Begin your copy at the line with "You are a computer-use agent. Image" in the records below and end it at the line with "Where should I click to: Click the green", restating each line word for word; omit the pictures.

(Source data)

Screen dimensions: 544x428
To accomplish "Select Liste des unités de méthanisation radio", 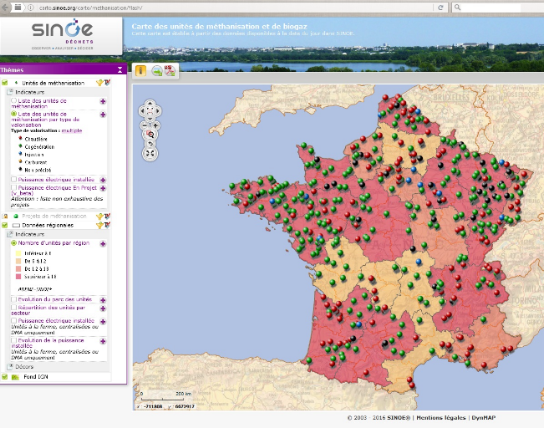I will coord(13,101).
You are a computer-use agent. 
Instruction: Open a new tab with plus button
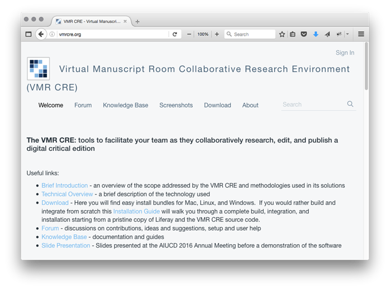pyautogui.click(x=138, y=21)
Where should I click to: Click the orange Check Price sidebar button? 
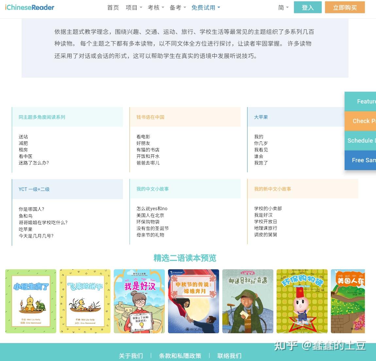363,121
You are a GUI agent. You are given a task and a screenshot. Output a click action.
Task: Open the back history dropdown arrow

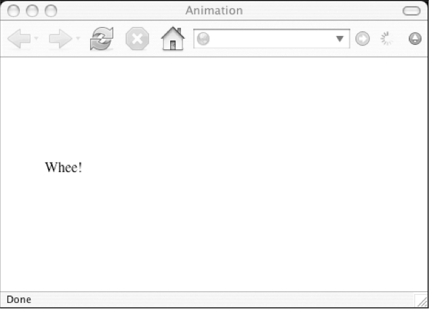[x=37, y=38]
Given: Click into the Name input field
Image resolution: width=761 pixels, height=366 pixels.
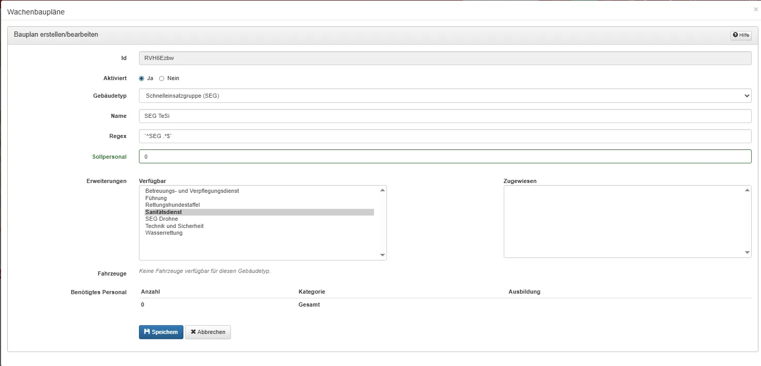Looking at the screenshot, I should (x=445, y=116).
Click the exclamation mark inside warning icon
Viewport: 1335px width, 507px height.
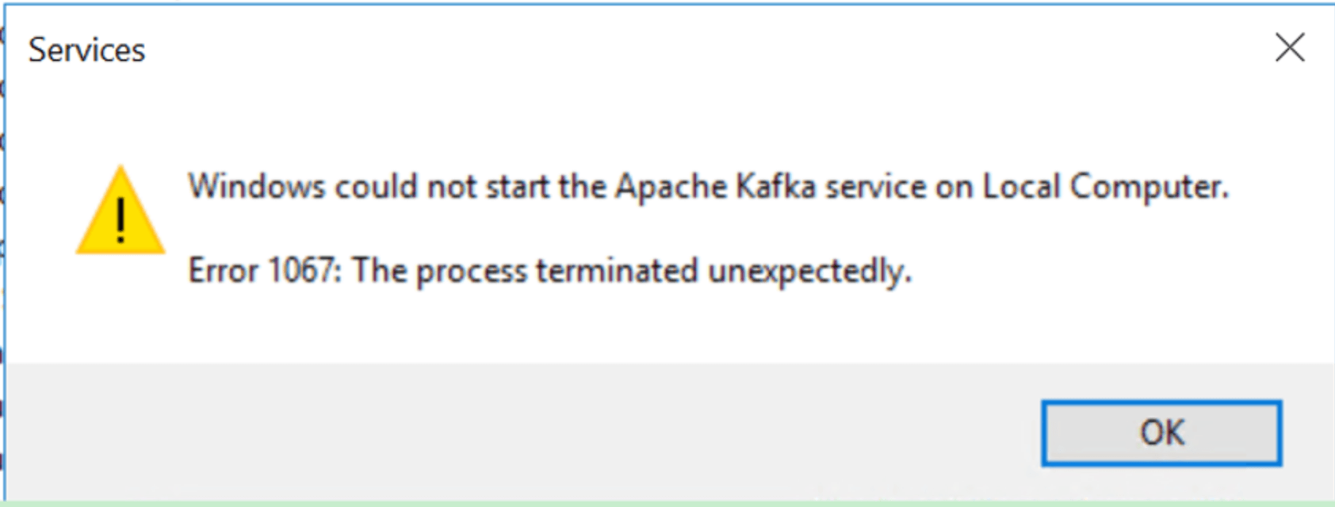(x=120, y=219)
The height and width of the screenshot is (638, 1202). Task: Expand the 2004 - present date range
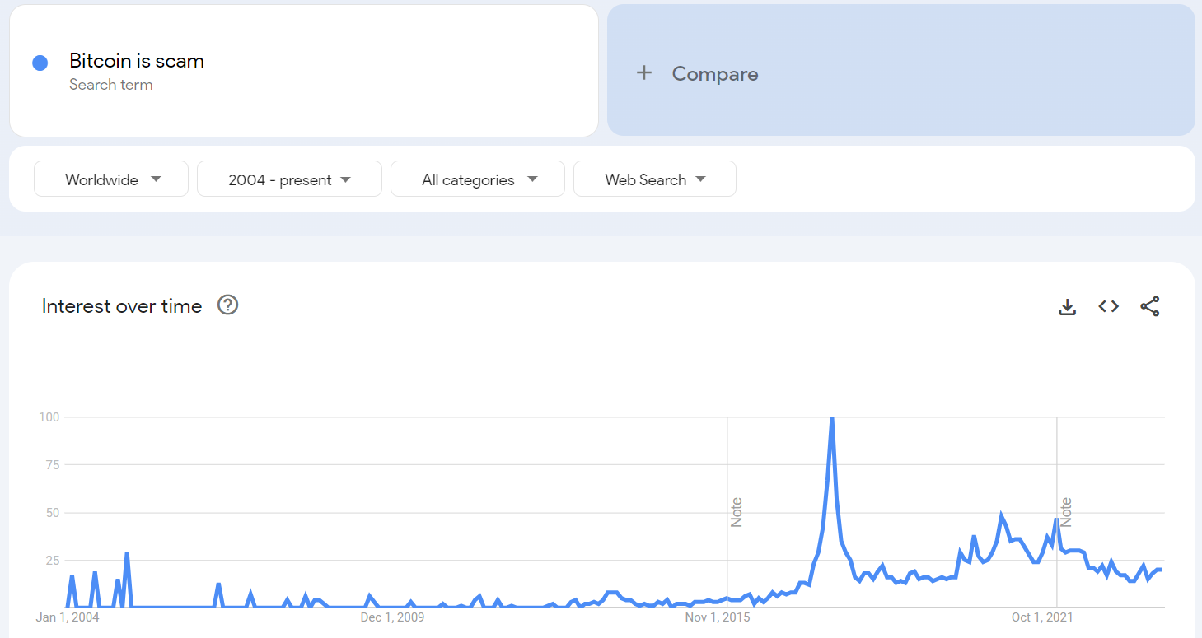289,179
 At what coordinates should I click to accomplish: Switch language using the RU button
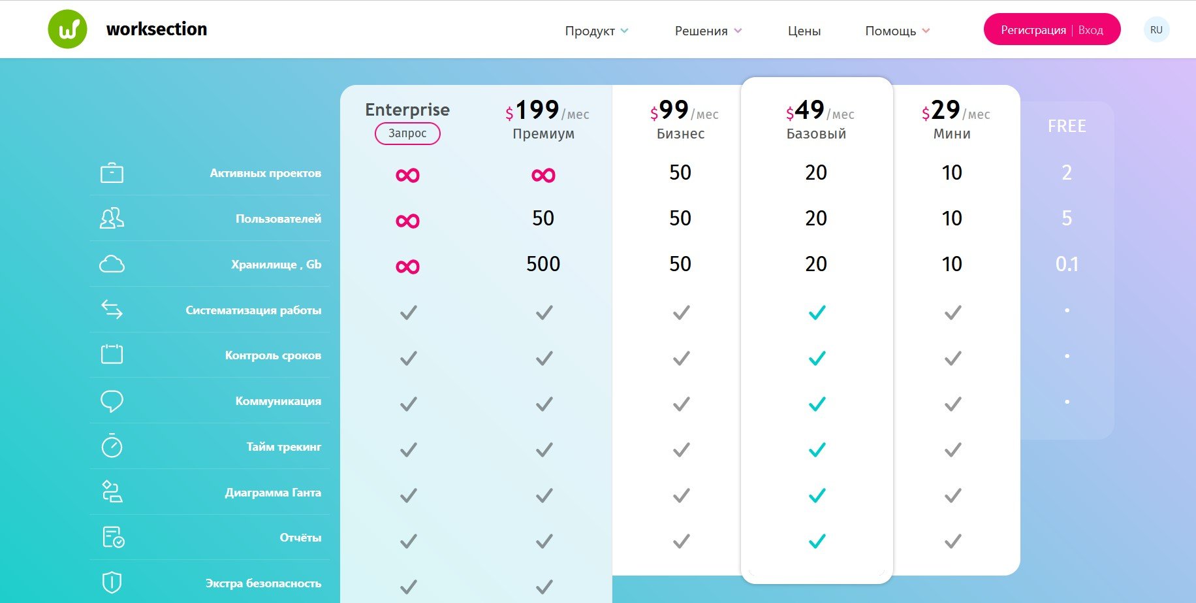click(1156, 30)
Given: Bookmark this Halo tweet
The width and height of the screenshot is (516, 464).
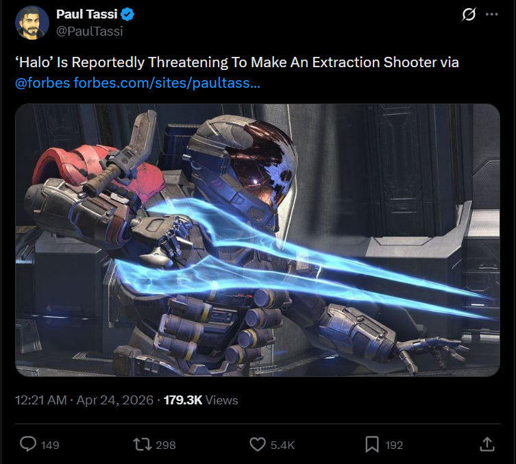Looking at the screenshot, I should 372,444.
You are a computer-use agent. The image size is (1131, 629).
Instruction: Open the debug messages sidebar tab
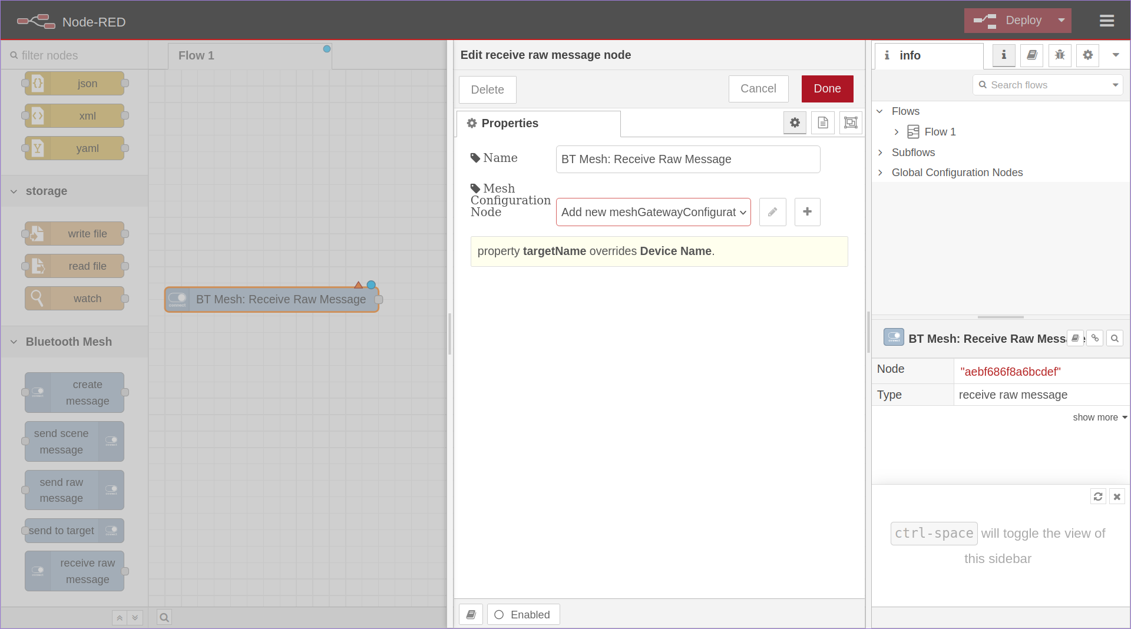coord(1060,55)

(End Source data)
(Source data)

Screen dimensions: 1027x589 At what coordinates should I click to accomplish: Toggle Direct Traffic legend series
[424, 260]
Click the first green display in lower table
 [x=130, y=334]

(End Source data)
(Source data)

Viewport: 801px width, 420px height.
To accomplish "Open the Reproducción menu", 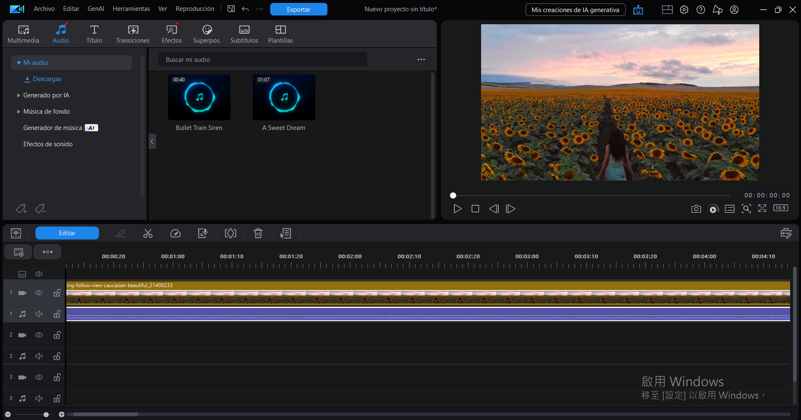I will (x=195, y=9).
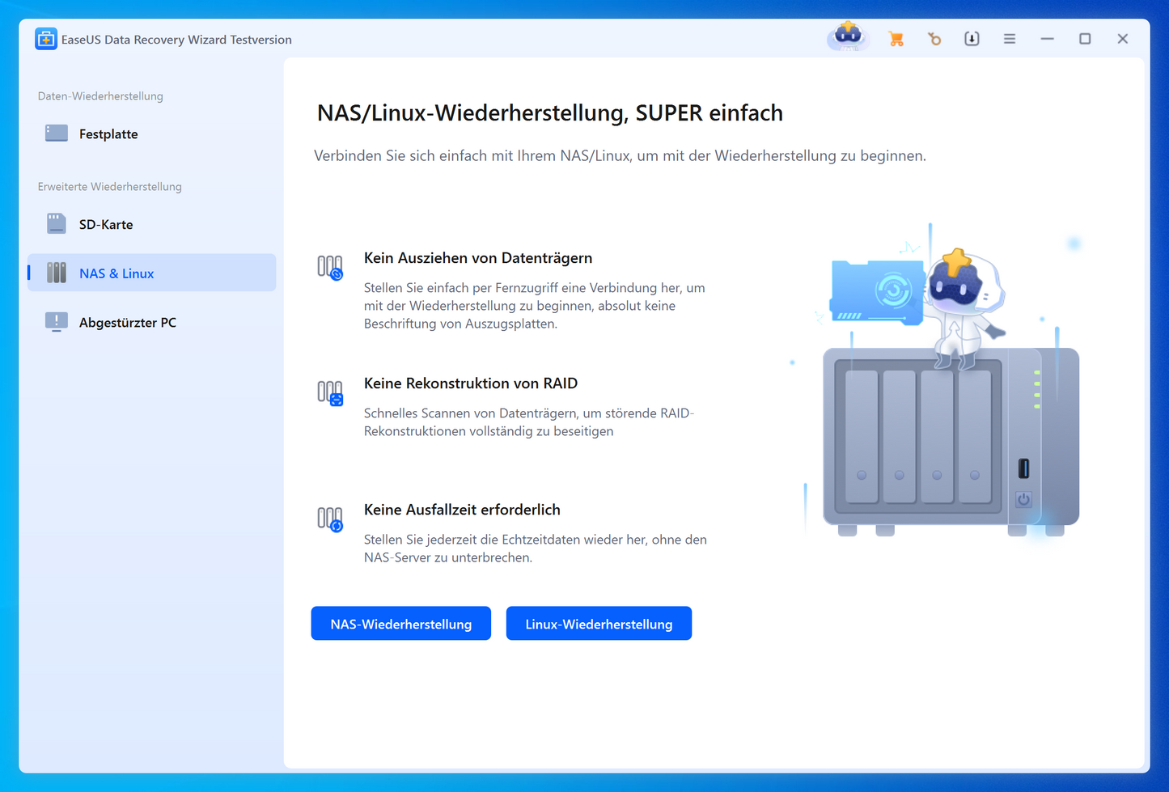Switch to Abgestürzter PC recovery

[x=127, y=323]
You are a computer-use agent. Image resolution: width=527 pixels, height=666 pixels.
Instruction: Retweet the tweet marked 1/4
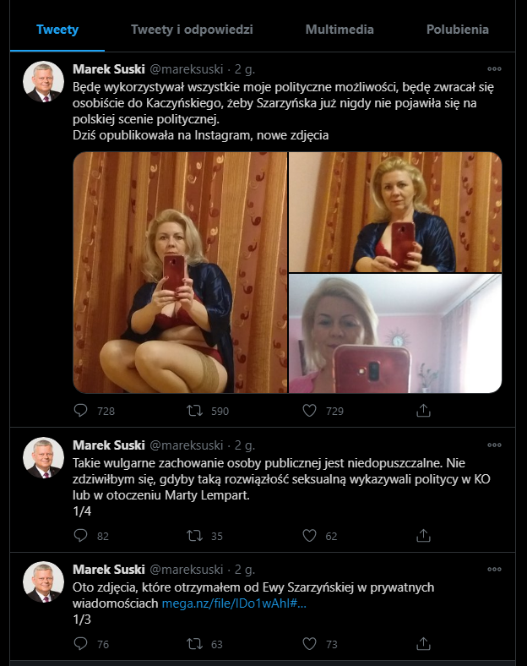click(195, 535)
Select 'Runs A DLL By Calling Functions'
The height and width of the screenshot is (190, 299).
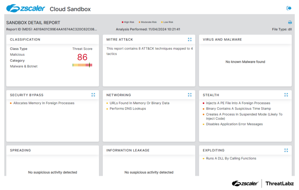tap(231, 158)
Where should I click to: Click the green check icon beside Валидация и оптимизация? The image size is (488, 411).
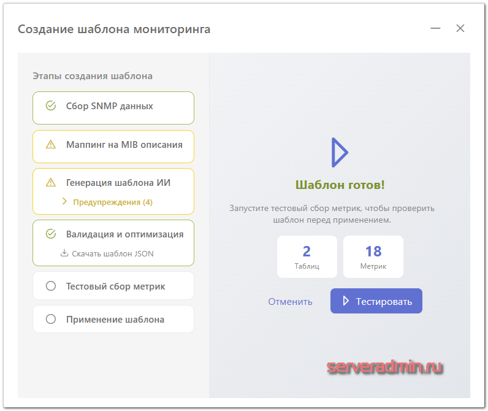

(End Source data)

Your solution:
You are a computer-use agent. Image resolution: width=527 pixels, height=666 pixels.
Instruction: Retweet the tweet marked 1/4
click(195, 535)
Select 'Runs A DLL By Calling Functions'
The height and width of the screenshot is (190, 299).
tap(231, 158)
Where should I click to: Click the green check icon beside Валидация и оптимизация? The image size is (488, 411).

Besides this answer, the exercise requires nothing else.